Homogeneous polynomials Let $f$ be a homogeneous polynomial of degree $k$ in $K[x,y]$ where $K$ is a field, let $g$ be a homogeneous polynomial of degree $j$ in $K[x,y]$ such that $f(x,y)/x^{k} = g(x,y)/y^{j}$. Why this implies that $f(x,y)=x^k$ and $g(x,y)=y^j$?
 A: This is not quite true. The conclusion should instead by that $f=cx^k$ and $g=cy^k$ for some $c\in \mathbb k$ (I use $\mathbb k$ to denote the field to avoid confusion with the degree $k$).
Proof: Note that the degrees of $f$ and $g$ have to be the same since the degrees of $x^k$ and $y^k$ are the same. Furthermore, $f$ must be divisible by $x^k$ and $g$ by $y^k$ since $f(x,y)/x^k=g(x,y)/y^k\in k(y)[x]$ and $g(x,y)/y^k=f(x,y)/x^k\in k(x)[y]$, thus $f=f'x^k$ and $g=g'y^k$ for some homogeneous $f',g'\in k[x,y]$. But the degrees of $f$ and $g$ are both $k$, so the degrees of $f'$ and $g'$ must be $0$. They must also be equal, as $f'=f/x^k=g/y^k=g'$, so $f(x,y)=cx^k$ and $g(x,y)=cy^k$ for some $c\in \mathbb k$.

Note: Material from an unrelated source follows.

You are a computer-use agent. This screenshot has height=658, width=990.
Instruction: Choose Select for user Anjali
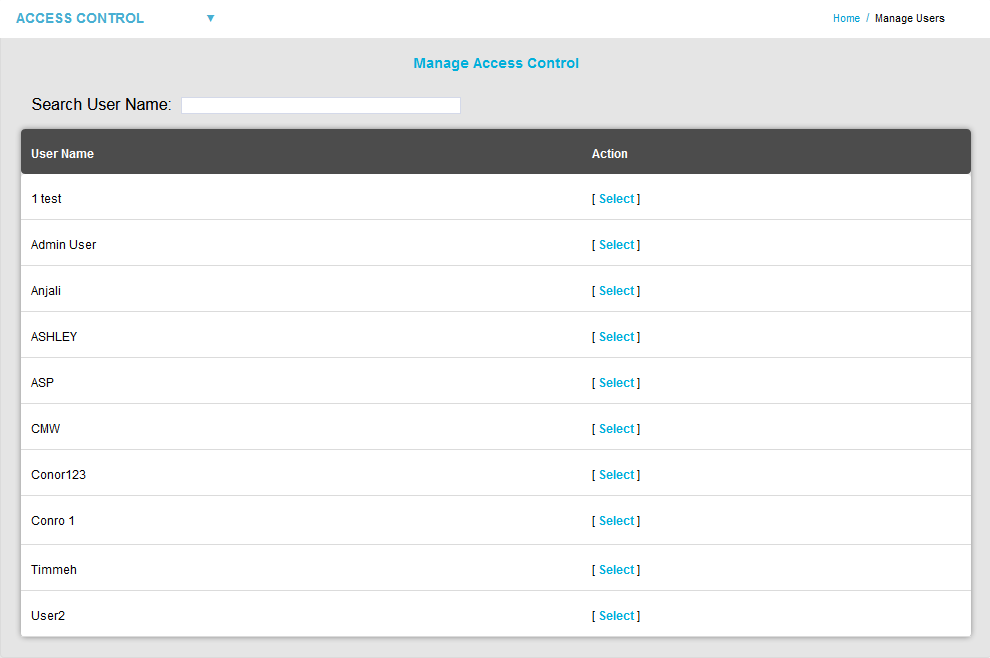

A: Have a closer look at $f(x,y)/x^k$. Since $f$ is homogeneous, the quotient is a polynomial in $y/x$. Similarly $g/y^k$ is a polynomial in $x/y$. Since they are equal, they have to be constant.
Remark: In fact they do not actually have to be equal to $x^k$ or $y^k$, but to a scalar multiple. I assume that in your (algebraic geometrical ?) setting you consider the polynomials up to a unit anyway.